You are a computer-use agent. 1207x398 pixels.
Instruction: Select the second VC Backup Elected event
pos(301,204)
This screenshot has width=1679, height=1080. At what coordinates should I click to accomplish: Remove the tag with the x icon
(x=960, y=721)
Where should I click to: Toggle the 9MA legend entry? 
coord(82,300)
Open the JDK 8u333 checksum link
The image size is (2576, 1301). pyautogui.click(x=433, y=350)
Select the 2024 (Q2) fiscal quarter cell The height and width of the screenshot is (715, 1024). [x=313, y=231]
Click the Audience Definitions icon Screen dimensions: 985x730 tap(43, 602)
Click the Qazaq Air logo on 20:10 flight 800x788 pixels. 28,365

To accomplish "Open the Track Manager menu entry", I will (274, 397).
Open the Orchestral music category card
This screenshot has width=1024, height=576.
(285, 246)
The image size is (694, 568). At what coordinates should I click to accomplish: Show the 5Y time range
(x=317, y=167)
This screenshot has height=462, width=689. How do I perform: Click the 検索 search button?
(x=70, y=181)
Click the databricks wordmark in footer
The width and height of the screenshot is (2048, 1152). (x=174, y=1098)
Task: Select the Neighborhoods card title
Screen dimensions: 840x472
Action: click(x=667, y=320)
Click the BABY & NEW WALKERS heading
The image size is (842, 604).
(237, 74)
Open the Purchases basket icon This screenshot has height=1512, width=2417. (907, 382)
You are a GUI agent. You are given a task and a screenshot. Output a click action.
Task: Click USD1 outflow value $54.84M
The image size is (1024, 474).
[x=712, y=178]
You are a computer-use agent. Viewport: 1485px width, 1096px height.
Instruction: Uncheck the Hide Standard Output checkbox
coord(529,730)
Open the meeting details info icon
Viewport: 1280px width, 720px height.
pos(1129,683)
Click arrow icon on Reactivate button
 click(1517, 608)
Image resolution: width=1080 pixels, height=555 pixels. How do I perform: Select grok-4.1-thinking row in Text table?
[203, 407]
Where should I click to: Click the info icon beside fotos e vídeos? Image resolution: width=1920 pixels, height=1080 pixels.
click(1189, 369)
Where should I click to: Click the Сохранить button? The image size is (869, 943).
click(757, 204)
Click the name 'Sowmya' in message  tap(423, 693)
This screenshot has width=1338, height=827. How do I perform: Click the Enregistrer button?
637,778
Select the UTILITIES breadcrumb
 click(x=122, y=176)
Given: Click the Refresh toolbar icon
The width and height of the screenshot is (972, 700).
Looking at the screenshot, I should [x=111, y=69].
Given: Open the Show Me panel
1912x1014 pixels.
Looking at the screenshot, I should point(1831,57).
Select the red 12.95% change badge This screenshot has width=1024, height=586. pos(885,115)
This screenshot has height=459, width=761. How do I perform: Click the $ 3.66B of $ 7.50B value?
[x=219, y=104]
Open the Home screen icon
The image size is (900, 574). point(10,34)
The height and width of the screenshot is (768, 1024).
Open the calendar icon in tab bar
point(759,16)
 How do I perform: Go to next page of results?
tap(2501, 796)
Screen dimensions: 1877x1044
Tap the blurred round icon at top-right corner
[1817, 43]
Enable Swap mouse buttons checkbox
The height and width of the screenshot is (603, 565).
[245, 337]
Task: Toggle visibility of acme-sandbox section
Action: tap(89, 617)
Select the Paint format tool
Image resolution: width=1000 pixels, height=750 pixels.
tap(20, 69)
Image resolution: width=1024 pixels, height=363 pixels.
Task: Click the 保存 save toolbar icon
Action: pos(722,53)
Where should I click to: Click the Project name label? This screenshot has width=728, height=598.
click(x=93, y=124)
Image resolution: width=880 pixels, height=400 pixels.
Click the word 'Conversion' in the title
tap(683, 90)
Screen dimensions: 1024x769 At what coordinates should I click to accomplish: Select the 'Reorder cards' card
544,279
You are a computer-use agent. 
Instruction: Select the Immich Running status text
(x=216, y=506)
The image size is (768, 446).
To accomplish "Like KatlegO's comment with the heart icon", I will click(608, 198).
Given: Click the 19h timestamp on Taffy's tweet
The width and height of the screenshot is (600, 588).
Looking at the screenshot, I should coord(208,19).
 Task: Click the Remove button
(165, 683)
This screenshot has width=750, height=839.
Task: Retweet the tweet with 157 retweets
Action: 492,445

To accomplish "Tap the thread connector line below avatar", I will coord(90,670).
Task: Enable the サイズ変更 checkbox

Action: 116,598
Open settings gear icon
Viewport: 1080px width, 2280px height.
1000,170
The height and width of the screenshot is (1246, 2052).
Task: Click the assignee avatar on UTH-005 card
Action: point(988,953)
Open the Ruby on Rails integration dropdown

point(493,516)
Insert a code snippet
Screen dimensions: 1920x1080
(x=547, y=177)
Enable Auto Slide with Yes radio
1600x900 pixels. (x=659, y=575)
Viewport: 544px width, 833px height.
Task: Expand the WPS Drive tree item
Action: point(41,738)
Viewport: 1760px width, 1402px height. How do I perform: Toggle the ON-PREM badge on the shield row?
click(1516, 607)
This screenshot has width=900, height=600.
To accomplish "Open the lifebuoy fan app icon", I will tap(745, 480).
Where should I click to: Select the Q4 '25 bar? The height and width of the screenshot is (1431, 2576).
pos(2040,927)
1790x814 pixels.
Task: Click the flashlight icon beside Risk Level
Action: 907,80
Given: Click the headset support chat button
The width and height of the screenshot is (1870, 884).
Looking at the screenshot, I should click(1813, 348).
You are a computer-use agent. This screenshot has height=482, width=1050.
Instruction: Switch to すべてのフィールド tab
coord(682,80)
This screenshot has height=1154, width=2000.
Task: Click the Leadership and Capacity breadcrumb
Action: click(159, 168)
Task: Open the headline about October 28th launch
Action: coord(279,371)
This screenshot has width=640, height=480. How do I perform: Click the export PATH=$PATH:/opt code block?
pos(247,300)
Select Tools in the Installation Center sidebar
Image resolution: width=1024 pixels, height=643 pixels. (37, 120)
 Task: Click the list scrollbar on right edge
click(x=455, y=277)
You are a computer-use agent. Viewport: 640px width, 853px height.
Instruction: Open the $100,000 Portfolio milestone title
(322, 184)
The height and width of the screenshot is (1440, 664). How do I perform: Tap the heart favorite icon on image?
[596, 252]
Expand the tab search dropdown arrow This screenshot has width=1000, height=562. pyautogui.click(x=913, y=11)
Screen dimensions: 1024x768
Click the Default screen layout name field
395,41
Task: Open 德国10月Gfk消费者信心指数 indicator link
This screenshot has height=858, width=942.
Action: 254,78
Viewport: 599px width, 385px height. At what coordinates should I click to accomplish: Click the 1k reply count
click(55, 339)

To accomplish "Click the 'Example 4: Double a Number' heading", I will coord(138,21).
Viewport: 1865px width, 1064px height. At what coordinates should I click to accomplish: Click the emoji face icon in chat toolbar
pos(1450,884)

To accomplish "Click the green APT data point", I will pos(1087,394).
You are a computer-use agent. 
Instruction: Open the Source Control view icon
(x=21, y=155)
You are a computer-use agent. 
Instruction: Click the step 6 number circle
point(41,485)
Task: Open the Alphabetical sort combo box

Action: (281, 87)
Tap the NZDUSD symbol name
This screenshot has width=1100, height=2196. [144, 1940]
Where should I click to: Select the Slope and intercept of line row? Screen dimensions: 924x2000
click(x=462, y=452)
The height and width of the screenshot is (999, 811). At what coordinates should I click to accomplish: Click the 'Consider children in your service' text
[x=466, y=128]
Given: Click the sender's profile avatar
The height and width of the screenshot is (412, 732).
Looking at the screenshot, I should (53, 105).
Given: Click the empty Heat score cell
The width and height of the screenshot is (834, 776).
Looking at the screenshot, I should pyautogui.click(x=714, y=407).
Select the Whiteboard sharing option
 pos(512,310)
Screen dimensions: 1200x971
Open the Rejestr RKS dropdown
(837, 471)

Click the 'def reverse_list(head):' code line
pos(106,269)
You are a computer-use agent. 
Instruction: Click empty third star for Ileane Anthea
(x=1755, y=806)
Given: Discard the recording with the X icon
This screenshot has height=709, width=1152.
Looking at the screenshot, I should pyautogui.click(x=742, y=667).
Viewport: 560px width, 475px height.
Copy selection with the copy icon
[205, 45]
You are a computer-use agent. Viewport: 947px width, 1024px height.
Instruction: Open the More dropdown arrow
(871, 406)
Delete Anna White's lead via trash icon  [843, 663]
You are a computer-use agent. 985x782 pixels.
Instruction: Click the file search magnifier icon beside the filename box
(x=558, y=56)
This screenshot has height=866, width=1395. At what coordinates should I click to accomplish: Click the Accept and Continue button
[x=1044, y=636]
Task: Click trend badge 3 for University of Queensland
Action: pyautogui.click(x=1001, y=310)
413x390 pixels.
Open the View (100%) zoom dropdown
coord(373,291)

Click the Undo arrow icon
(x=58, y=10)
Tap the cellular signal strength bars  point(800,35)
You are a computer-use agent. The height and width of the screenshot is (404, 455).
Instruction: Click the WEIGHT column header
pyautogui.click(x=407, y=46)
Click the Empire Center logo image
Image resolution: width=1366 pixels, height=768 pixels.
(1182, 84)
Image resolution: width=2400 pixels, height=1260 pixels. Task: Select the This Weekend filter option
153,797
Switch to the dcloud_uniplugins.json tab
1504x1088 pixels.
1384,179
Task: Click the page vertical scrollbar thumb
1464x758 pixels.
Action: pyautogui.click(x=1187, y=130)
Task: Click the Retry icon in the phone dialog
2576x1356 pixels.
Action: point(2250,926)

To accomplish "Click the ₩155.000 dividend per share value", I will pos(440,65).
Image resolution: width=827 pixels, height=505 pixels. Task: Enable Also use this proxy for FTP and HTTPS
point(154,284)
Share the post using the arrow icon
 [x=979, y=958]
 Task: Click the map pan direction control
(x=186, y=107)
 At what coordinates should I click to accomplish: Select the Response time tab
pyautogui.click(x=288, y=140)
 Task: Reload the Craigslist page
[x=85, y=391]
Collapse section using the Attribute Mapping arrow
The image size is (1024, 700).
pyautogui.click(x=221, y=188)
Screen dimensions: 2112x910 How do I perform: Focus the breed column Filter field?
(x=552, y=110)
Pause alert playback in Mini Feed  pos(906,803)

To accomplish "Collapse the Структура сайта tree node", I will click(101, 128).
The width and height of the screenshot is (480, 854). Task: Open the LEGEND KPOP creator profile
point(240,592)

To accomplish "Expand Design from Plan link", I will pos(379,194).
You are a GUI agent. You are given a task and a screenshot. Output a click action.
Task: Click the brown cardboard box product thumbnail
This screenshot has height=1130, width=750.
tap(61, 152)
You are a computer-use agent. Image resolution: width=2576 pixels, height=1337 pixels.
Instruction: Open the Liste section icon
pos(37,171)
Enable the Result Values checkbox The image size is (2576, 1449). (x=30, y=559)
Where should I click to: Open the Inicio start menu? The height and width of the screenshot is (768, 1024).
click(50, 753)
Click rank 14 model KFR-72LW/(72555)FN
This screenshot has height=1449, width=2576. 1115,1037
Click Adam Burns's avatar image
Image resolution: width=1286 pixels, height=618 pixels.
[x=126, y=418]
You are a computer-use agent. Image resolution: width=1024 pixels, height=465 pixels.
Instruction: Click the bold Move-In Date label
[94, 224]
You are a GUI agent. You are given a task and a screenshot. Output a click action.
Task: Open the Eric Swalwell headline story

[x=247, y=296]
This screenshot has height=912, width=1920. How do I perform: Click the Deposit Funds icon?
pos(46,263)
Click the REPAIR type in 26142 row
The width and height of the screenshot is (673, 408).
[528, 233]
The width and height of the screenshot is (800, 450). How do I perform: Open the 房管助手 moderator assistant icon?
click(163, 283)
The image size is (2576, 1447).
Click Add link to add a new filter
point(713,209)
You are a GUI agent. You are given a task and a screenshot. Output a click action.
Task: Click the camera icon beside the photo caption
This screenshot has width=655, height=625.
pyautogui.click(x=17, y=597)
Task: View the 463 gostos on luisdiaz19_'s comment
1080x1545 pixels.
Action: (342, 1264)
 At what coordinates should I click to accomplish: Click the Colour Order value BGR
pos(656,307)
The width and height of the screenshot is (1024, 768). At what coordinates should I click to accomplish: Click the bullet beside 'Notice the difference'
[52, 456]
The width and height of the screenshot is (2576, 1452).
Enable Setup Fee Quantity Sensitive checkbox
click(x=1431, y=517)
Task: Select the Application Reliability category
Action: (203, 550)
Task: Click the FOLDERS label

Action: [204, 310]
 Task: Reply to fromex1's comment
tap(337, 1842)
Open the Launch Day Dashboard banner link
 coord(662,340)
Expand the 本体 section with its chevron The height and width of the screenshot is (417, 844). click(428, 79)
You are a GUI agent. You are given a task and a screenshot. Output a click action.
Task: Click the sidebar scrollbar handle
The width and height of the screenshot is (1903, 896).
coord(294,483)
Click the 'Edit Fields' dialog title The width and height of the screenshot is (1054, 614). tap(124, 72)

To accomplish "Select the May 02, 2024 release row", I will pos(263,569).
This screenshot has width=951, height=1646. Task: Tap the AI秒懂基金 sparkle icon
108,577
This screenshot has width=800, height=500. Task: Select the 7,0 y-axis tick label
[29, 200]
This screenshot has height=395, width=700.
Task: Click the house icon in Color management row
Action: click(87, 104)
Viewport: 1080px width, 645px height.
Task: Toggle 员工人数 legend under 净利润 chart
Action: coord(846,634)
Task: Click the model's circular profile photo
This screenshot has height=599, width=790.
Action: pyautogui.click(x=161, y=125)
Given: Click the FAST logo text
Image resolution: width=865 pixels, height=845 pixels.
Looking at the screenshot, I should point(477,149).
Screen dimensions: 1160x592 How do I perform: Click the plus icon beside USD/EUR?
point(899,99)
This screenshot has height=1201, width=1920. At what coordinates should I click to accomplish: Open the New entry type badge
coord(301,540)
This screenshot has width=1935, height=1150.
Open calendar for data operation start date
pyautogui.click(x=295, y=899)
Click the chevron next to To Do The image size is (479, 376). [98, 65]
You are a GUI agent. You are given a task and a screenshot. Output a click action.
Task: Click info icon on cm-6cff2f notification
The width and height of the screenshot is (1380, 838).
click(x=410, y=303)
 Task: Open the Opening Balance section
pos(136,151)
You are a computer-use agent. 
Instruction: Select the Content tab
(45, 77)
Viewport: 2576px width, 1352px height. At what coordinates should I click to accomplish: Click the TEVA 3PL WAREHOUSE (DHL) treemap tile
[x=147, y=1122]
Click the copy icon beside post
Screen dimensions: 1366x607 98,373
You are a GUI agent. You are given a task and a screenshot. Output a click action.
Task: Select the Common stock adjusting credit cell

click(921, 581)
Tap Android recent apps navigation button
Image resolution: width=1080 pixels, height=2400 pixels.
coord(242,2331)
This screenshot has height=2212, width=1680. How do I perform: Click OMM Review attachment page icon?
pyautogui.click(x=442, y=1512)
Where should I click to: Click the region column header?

#####

The exercise >> Convert the entries above into a JSON list of strings, one string per line with blank lines omitted, starting with the line containing "Open the Purchases" and going on through the line containing "click(1517, 608)".

Result for this task >>
[
  "Open the Purchases basket icon This screenshot has height=1512, width=2417. (907, 382)",
  "You are a GUI agent. You are given a task and a screenshot. Output a click action.",
  "Task: Click USD1 outflow value $54.84M",
  "The image size is (1024, 474).",
  "[x=712, y=178]",
  "You are a computer-use agent. Viewport: 1485px width, 1096px height.",
  "Instruction: Uncheck the Hide Standard Output checkbox",
  "coord(529,730)",
  "Open the meeting details info icon",
  "Viewport: 1280px width, 720px height.",
  "pos(1129,683)",
  "Click arrow icon on Reactivate button",
  " click(1517, 608)"
]